Winner of the Pushkin House Russian Book Prize
Winner of the University of Southern California Book Prize
Honorable Mention, Reginald Zelnik Book Prize


“Fascinating and perceptive.”
—Antony Beevor, New York Review of Books

“Stand aside, Homer. I doubt whether even the author of the Iliad could have matched Alexis Peri’s account of the 872-day siege which Leningrad endured.”
—Jonathan Mirsky, The Spectator

“Powerful and illuminating…A fascinating, insightful, and nuanced work.”
—Anna Reid, Times Literary Supplement

“Much has been written about Leningrad’s heroic resistance. But the remarkable aspect of [Peri’s] book is that she tells a very different story: recounting the internal struggles of ordinary people desperately trying to survive and make sense of their fate.”
—John Thornhill, Financial Times

“A sensitive, at times almost poetic examination of their emotions and disordered mental states. It both contrasts with and complements the equally accurate official Soviet portrait of a stalwart population standing firm in the face of evil and in defense of Soviet ideals.”
—Robert Legvold, Foreign Affairs

In September 1941, two and a half months after the Nazis invaded the Soviet Union, the German Wehrmacht encircled Leningrad. Cut off from the rest of Russia, the city remained blockaded for 872 days, at a cost of almost a million lives. It was one of the longest and deadliest sieges in modern history.
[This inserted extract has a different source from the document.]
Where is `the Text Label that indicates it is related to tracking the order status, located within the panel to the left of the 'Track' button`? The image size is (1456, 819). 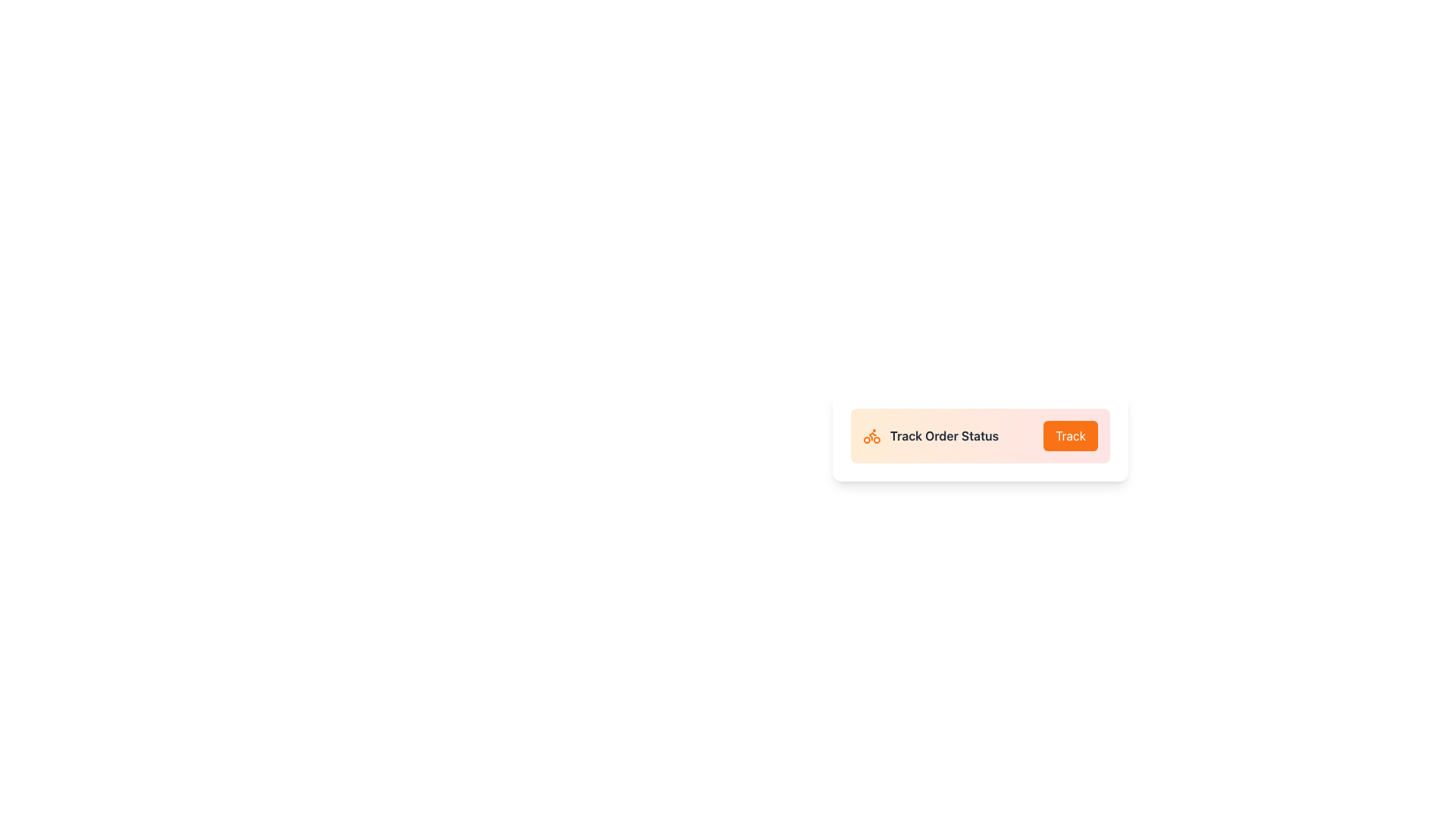 the Text Label that indicates it is related to tracking the order status, located within the panel to the left of the 'Track' button is located at coordinates (930, 435).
The War Within chronicles the Leningrad blockade from the perspective of those who endured it. Drawing on unpublished diaries, Alexis Peri tells the tragic story of how young and old struggled to make sense of a world collapsing around them. When the blockade was lifted in 1944, Kremlin officials censored publications describing the ordeal and arrested many of Leningrad’s wartime leaders. Some were executed. Diaries—now dangerous to their authors—were concealed, shelved in archives, and forgotten. The War Within recovers these lost accounts, shedding light on one of World War II’s darkest episodes while paying tribute the resilience of the human spirit.